**COMPITI ED ESERCIZI:**
(A) Indichi se ciascuna delle seguenti affermazioni concorda con l'articolo sul Fmi e il debito italiano, rispondendo sì o no e citando le parole decisive del testo. (i) Il Fmi stima che il debito pubblico italiano resterà intorno al 130% nei prossimi tre anni. (ii) Secondo il Fondo, gli stimoli previsti dalla manovra comportano rischi verso l'alto per la crescita. (iii) L'articolo è stato pubblicato il 14 novembre 2018.
(B) Secondo l'articolo sul Fmi e il debito italiano, chi compare nella foto e quale carica ricopre?

**BRANO FORNITO:**
++++++++++

Fmi: “Italia riduca il debito o rischia la recessione”

di redazione Blitz
Pubblicato il 13 Novembre 2018 19:49 | Ultimo aggiornamento: 14 Novembre 2018 6:37
Fmi: "Italia riduca il debito o rischia la recessione"

Fmi: “Italia riduca il debito o rischia la recessione” (Nella foto Ansa, Christine Lagarde, direttrice generale dell’Fmi)

WASHINGTON – “L’Italia riduca il debito è c’è il rischio di recessione”: l’altolà arriva dal Fondo Monetario Internazionale. Nel documento che anticipa l’Articolo IV, il Fmi stima che il debito pubblico italiano “resterà intorno al 130% nei prossimi 3 anni” e avverte che qualsiasi shock anche modesto “aumenterebbe il debito facendo crescere il rischio che l’Italia sia costretta ad un consolidamento di bilancio maggiore quando l’economia si indebolisce. Questo potrebbe trasformare un rallentamento in una recessione”.

I previsti stimoli economici contenuti nella manovra messa a punto dal governo, sostiene il Fondo, “comportano sostanziali rischi verso il basso” per la crescita “poiché lascerebbero l’Italia molto vulnerabile”.

++++++++++

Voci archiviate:
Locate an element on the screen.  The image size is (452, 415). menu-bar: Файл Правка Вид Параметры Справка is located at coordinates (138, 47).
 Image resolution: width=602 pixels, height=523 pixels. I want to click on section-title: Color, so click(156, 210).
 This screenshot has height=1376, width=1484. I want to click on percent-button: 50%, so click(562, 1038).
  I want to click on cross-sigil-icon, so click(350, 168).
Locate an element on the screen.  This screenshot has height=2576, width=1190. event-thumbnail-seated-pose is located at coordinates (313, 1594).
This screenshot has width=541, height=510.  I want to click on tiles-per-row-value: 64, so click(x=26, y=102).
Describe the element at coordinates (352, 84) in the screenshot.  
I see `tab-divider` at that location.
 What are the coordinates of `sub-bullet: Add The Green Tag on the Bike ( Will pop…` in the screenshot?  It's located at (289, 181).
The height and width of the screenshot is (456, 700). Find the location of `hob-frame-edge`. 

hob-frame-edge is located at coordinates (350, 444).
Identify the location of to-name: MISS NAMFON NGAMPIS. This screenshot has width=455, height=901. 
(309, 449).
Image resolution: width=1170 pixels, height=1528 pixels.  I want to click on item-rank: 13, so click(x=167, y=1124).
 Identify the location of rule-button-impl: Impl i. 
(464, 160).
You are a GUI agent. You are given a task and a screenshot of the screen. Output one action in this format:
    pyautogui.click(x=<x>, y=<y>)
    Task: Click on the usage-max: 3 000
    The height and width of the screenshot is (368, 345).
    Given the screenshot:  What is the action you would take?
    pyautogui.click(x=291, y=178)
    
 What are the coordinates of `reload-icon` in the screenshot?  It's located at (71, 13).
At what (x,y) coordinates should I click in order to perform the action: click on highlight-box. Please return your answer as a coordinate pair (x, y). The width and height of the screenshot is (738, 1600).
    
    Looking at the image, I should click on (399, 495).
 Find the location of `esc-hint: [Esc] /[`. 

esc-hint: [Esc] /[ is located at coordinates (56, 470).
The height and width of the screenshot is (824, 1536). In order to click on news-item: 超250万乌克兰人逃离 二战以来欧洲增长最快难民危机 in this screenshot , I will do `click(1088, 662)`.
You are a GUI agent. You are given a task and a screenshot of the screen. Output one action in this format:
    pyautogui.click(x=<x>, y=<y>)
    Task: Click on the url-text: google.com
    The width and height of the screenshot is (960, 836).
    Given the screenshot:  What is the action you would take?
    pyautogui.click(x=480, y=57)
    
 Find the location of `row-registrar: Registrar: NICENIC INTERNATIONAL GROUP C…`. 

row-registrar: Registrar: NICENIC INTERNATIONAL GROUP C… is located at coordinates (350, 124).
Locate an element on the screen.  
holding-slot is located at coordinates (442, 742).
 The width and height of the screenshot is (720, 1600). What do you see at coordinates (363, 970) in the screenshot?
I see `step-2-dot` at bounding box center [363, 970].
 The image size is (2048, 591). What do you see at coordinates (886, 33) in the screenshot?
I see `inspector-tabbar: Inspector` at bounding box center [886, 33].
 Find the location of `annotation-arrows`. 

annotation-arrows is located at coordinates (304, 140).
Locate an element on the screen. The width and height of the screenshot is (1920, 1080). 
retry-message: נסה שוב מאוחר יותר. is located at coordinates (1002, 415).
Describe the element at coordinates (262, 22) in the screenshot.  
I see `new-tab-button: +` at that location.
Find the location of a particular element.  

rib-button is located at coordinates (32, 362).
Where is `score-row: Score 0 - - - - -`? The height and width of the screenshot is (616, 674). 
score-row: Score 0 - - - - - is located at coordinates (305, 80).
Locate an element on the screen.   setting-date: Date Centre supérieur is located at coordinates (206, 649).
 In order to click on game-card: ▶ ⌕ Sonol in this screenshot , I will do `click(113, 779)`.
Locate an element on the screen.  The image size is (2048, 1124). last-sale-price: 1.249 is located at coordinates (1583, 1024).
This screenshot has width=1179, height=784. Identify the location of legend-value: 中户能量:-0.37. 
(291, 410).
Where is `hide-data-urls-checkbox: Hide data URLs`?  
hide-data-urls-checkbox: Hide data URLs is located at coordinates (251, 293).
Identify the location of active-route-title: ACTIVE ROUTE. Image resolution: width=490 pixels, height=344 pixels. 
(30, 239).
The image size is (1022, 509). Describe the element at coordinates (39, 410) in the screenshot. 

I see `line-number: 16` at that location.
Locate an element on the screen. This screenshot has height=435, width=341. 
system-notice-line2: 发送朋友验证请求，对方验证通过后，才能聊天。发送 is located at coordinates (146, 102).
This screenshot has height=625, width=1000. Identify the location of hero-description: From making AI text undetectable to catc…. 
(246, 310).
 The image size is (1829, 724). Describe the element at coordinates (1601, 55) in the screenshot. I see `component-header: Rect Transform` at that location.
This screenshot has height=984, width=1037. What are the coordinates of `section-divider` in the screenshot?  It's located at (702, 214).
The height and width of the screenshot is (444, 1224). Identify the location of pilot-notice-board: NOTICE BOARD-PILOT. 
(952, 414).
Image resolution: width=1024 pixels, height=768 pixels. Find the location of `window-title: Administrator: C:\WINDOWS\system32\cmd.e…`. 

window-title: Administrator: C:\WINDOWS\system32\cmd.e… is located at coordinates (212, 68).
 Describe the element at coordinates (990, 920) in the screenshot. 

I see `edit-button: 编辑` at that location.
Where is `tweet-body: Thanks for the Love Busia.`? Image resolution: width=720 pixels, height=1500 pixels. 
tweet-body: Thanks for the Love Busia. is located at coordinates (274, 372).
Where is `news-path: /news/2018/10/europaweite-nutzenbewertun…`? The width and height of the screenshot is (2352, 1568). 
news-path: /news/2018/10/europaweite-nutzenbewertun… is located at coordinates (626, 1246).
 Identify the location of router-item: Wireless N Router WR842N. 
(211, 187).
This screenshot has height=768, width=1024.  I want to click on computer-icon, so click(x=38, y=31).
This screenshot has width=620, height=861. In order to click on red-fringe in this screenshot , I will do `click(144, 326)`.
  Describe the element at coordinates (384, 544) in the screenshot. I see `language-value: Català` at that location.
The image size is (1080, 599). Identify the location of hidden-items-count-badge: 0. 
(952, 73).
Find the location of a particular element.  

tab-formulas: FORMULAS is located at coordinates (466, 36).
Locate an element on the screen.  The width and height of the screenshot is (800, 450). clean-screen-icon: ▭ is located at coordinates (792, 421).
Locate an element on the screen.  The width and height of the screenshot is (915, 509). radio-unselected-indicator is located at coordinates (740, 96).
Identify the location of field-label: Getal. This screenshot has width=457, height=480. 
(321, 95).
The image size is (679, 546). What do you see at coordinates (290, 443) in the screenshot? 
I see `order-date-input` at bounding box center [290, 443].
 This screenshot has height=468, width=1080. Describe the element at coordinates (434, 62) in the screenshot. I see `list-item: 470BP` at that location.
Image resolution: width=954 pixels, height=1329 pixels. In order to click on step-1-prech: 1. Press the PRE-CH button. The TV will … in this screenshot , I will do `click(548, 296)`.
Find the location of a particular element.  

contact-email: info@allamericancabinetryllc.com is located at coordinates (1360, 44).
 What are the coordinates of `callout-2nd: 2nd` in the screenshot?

++++++++++

**RISPOSTE ALL'ESERCIZIO:**
(A)
(i) Sì: "resterà intorno al 130% nei prossimi 3 anni".
(ii) No: "comportano sostanziali rischi verso il basso".
(iii) No: "Pubblicato il 13 Novembre 2018 19:49".

(B) Christine Lagarde, direttrice generale dell'Fmi.